*INSTRUCTIONS TO FOLLOW*: Here the job is to transcribe the data verbatim while leaving each picture out.

*Stored data entries*:
______________________________
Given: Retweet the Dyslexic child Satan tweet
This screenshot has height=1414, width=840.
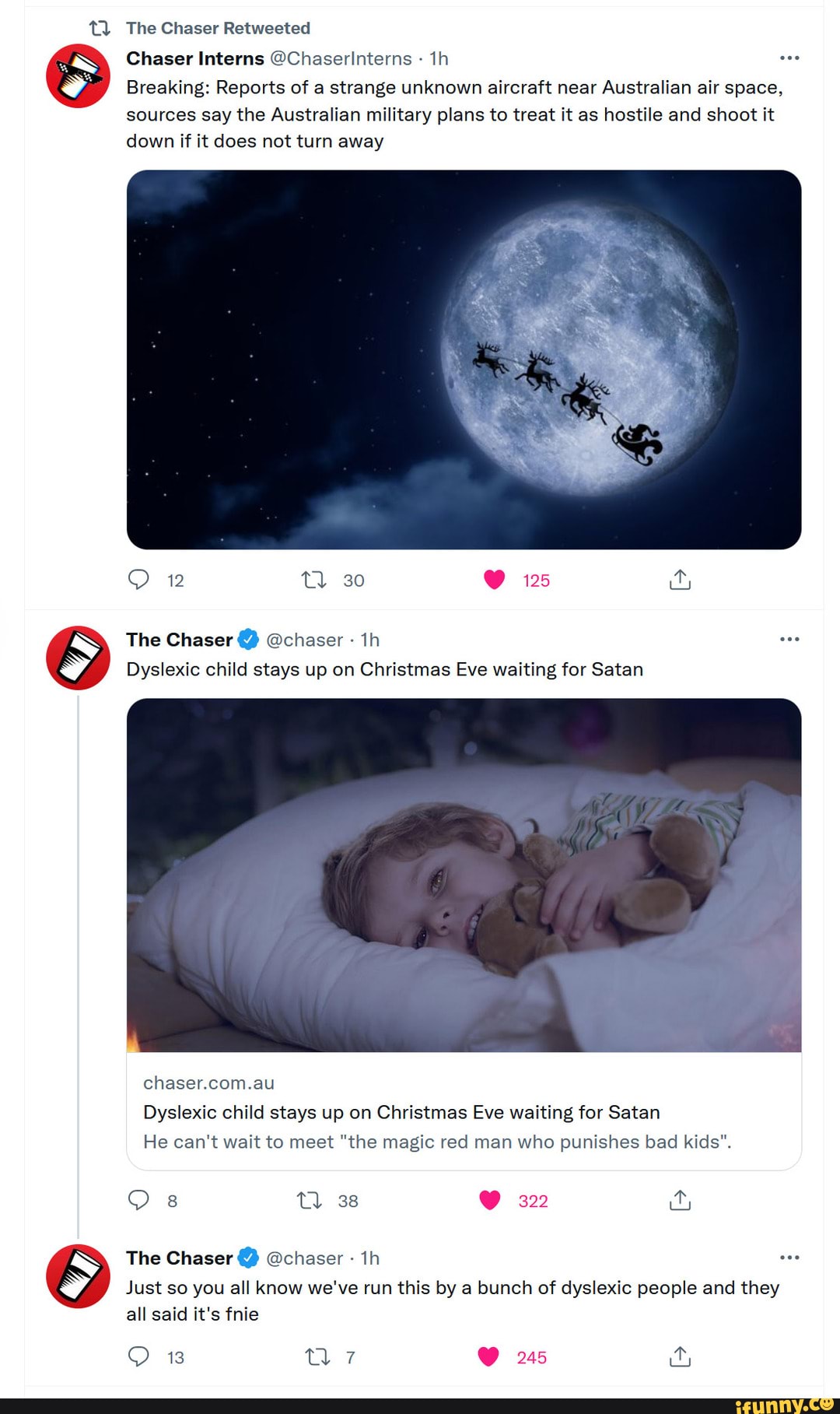Looking at the screenshot, I should tap(310, 1200).
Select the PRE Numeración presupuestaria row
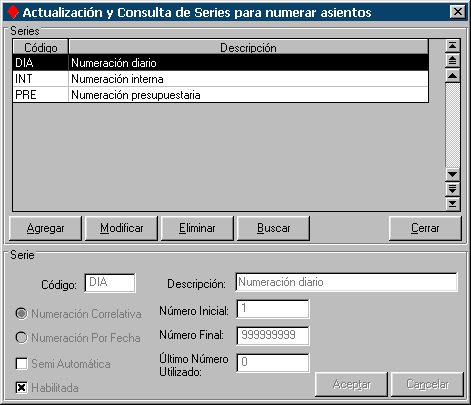Screen dimensions: 471x405 [220, 95]
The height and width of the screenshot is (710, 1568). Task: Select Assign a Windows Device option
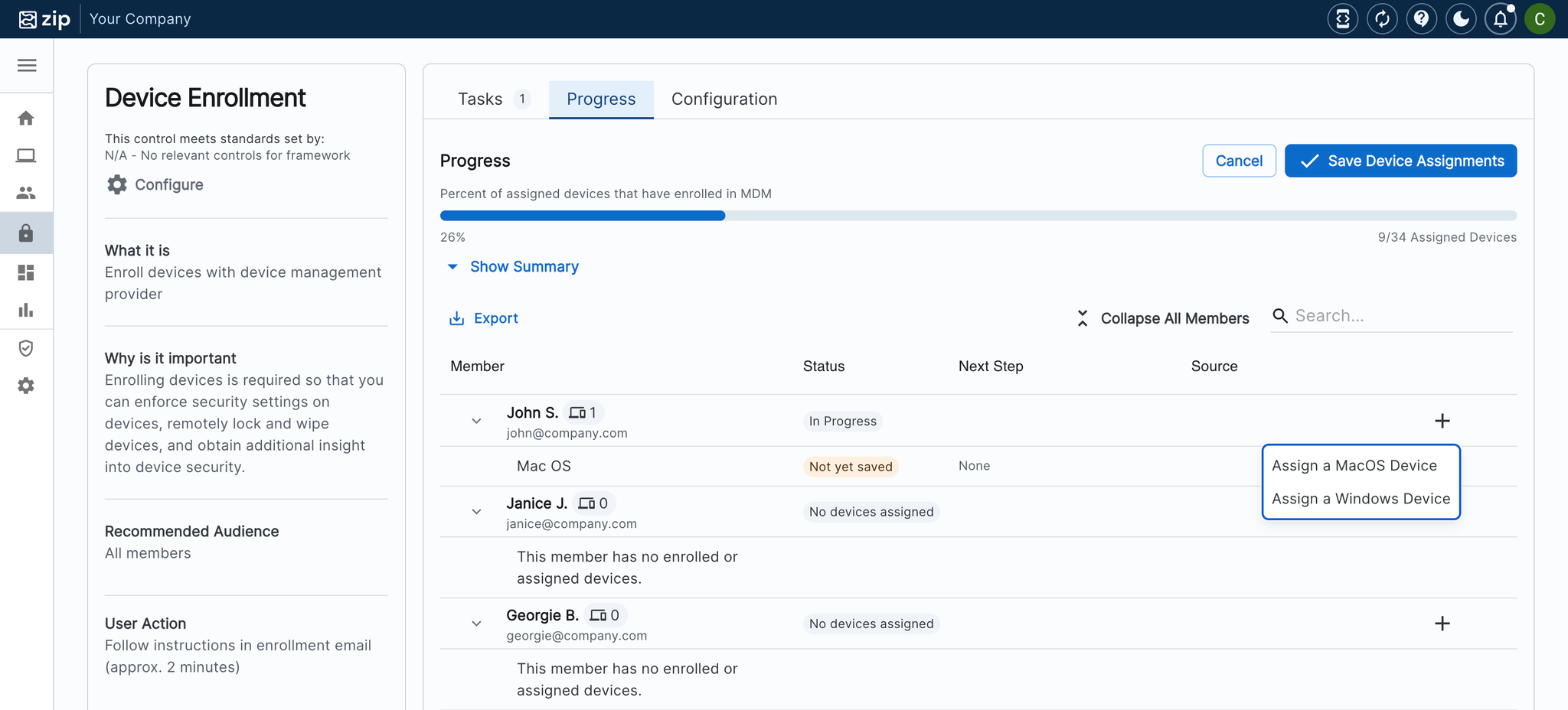1361,499
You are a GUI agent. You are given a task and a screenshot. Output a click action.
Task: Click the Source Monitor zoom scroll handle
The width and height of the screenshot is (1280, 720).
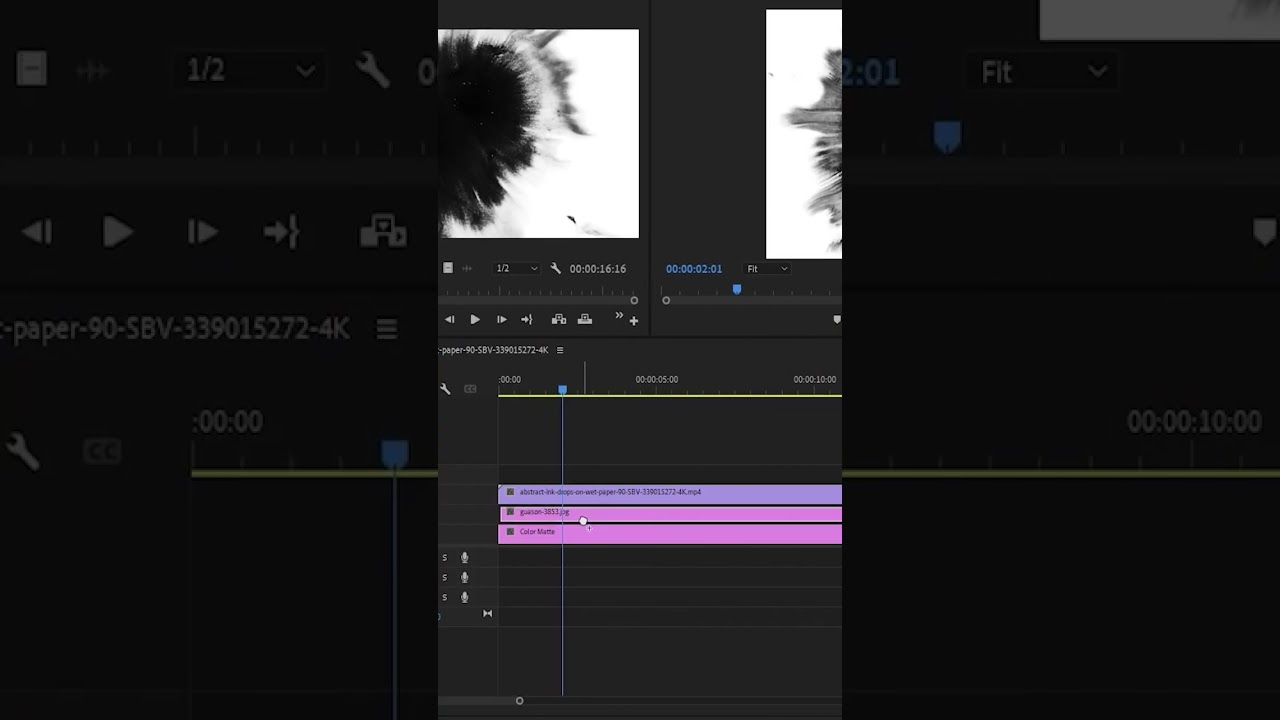coord(634,300)
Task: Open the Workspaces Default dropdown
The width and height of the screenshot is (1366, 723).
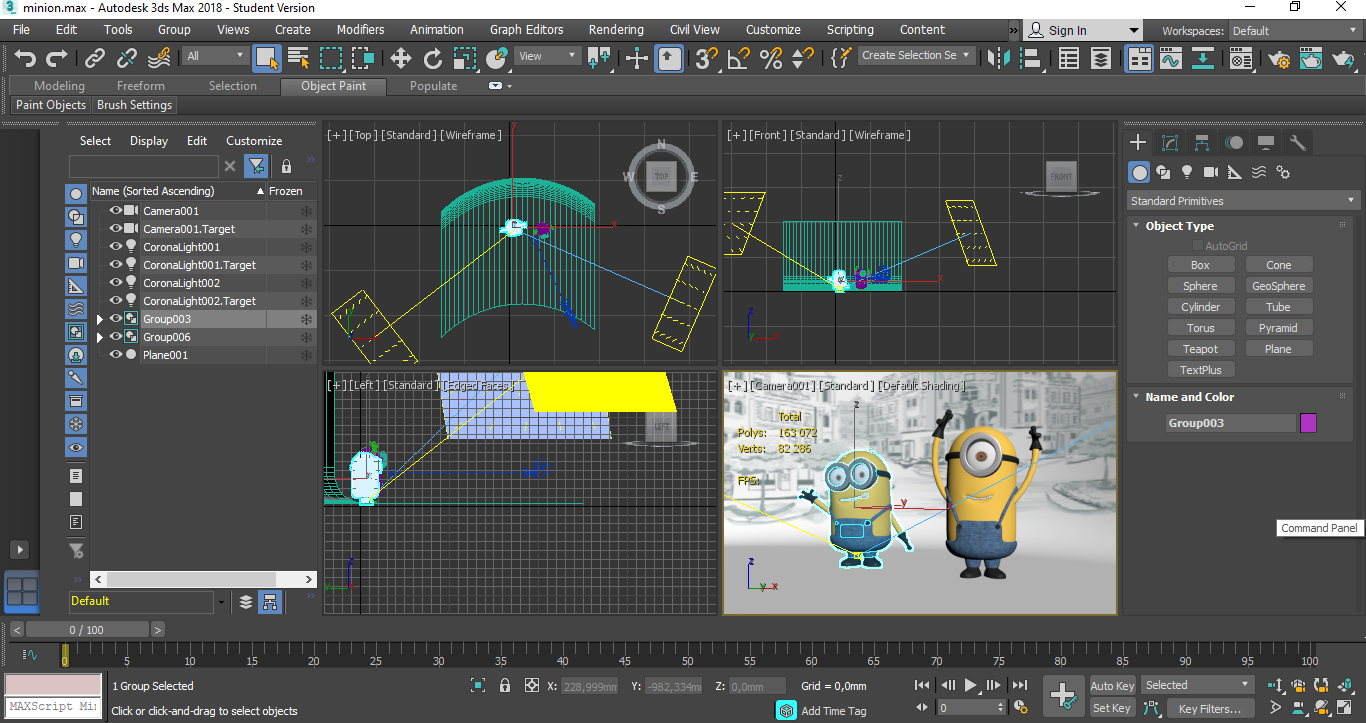Action: pyautogui.click(x=1292, y=31)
______________________________
*RESPONSE BOX*:
Given: Retweet the Dyslexic child Satan tweet
This screenshot has height=1414, width=840.
Looking at the screenshot, I should tap(310, 1200).
Select the PRE Numeración presupuestaria row
Screen dimensions: 471x405 [220, 95]
The height and width of the screenshot is (710, 1568). Task: Select Assign a Windows Device option
1361,499
You are a GUI agent. You are given a task and a screenshot. Output a click action.
Task: Click the Source Monitor zoom scroll handle
The width and height of the screenshot is (1280, 720).
coord(634,300)
Task: Open the Workspaces Default dropdown
The width and height of the screenshot is (1366, 723).
Action: pyautogui.click(x=1292, y=31)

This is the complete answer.